Every record below, from first to last, should be copied exactly; leave the pictures out.

Top of Record extracts

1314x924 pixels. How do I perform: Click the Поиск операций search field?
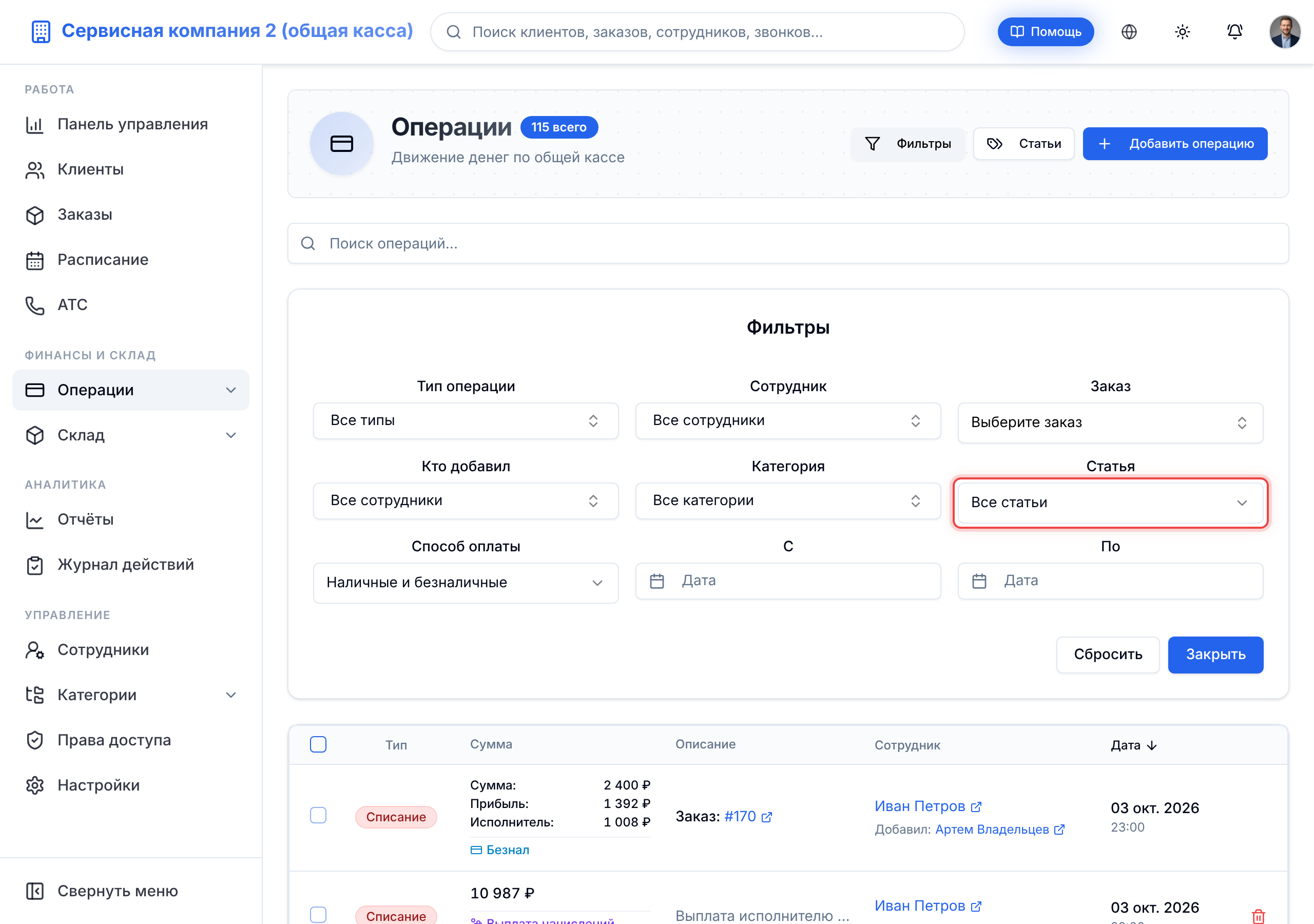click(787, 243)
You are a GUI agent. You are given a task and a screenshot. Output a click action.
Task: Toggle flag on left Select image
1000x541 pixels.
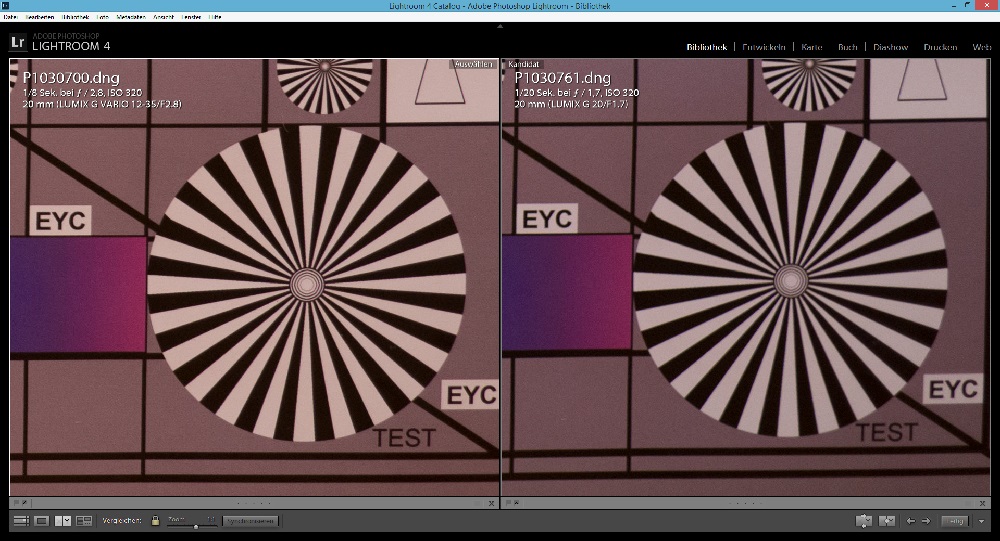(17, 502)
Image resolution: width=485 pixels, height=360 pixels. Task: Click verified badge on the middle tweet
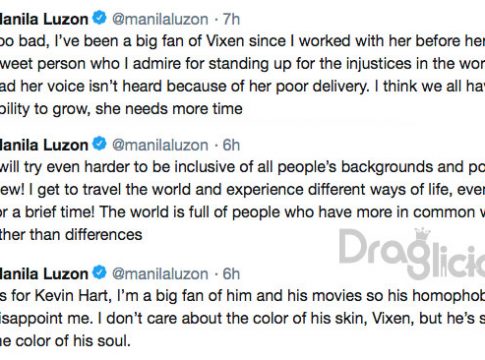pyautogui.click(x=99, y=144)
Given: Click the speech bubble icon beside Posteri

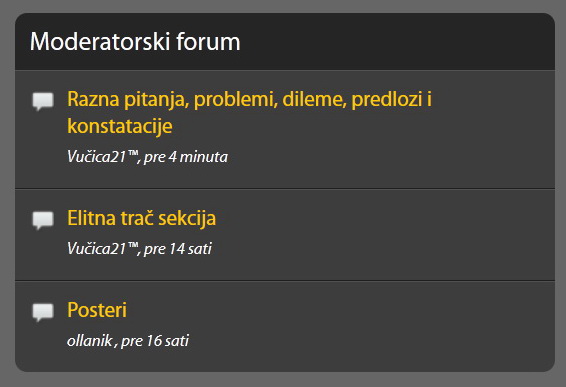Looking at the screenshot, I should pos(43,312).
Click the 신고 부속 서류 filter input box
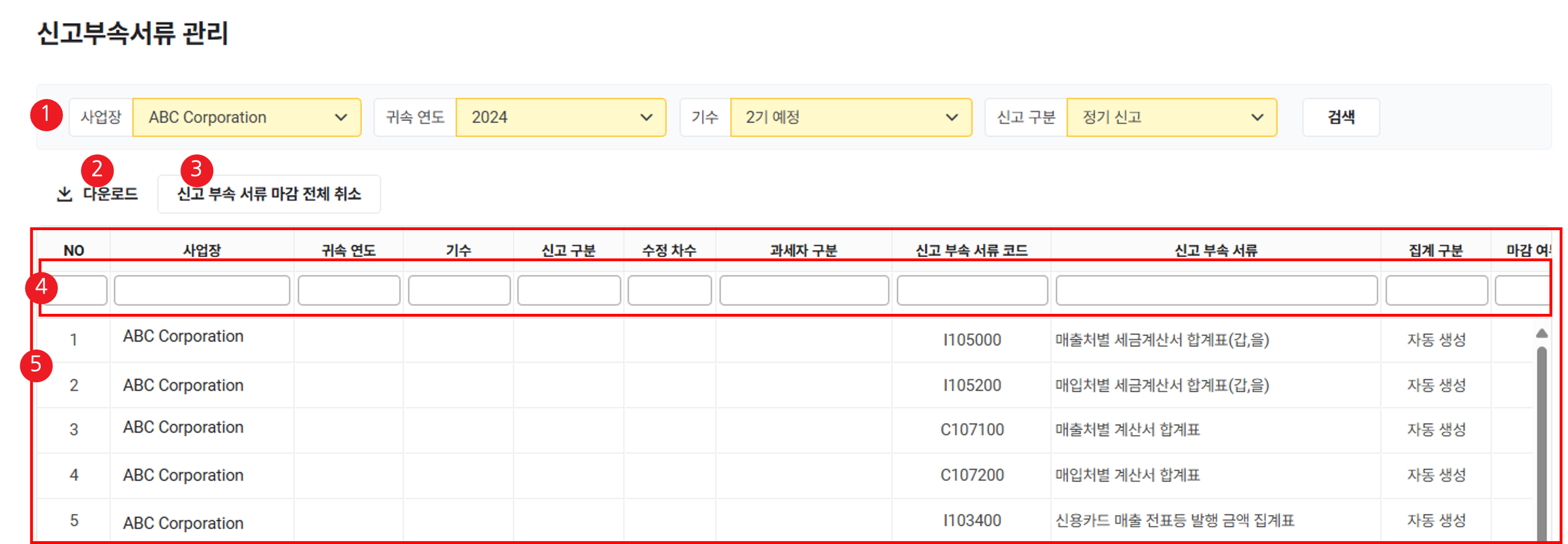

Bottom of Record extracts

▸ **Answer section**:
1314x924 pixels. How do I perform: Click the Поиск операций search field?
click(787, 243)
You are a GUI agent. You are given a task and a screenshot. Output a click action.
Task: Toggle flag on left Select image
1000x541 pixels.
(17, 502)
Image resolution: width=485 pixels, height=360 pixels. Task: Click verified badge on the middle tweet
pyautogui.click(x=99, y=144)
Given: Click the speech bubble icon beside Posteri

Looking at the screenshot, I should pos(43,312).
Click the 신고 부속 서류 filter input box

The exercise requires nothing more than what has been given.